**DATA SUPPLIED**
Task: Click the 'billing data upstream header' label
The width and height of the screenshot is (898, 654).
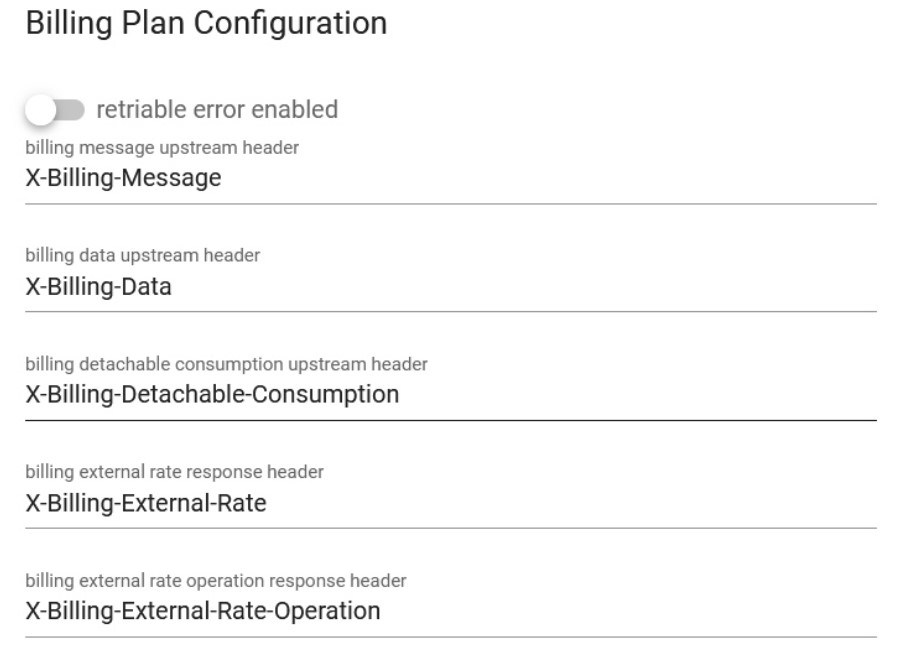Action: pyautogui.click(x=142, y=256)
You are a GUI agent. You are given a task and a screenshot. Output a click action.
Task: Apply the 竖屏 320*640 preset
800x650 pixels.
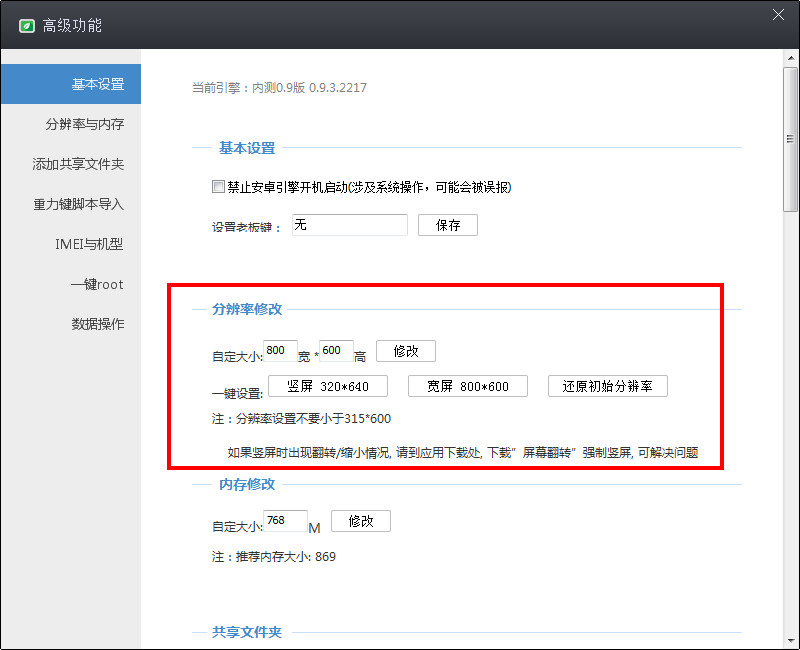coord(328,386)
---
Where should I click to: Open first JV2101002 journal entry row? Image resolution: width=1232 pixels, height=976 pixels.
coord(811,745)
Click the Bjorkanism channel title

**INSTRUCTIONS TO FOLLOW**
Using the records above, write out exactly the lines between the one holding "Where should I" and the one holding "Click the Bjorkanism channel title", inclusive; leave everything else out.

**ANSWER TO THIS PROBLEM**
Where should I click to: Open first JV2101002 journal entry row? Image resolution: width=1232 pixels, height=976 pixels.
coord(811,745)
Click the Bjorkanism channel title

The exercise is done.